Aim of the task -> Once the line containing "This screenshot has width=964, height=626." has been written out, stop; until then, restate each line of the entries below word for word from the first.

Exercise input ->
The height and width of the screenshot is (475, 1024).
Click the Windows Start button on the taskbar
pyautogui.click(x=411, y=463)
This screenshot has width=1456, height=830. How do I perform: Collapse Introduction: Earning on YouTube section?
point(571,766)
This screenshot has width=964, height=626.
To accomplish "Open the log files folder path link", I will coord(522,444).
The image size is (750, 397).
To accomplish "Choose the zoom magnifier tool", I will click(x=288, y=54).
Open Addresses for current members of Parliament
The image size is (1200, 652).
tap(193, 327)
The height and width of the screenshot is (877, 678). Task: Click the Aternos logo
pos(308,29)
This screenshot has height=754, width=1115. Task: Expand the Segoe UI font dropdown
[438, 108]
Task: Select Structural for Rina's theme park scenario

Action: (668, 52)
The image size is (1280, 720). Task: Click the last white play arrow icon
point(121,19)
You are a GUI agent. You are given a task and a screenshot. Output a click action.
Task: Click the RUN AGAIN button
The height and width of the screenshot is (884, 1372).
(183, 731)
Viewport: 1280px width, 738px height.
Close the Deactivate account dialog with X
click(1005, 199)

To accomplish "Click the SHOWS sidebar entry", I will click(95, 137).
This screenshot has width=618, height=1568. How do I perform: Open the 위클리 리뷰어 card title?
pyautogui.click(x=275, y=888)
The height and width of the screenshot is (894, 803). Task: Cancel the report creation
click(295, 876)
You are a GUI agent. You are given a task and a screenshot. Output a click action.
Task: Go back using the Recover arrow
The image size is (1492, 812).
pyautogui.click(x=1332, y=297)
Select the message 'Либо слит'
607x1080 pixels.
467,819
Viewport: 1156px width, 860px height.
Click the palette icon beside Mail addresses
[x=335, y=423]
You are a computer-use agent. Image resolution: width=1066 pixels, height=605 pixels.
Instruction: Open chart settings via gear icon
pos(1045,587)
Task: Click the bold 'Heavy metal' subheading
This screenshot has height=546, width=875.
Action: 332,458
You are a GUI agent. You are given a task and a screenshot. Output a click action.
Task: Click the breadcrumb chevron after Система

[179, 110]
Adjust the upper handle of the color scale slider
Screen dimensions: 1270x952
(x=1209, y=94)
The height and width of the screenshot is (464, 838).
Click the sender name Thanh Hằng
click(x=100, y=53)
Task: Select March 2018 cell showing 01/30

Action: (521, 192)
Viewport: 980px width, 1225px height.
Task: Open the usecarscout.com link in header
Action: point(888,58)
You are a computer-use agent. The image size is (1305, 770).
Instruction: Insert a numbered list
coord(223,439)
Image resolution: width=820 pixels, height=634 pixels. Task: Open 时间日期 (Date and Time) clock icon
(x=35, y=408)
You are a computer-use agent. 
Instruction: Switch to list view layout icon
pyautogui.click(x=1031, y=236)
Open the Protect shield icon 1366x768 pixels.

Task response ->
The height and width of the screenshot is (475, 1024).
Click the Windows Start button on the taskbar
pyautogui.click(x=411, y=463)
This screenshot has width=1456, height=830. How do I perform: Collapse Introduction: Earning on YouTube section?
point(571,766)
This screenshot has width=964, height=626.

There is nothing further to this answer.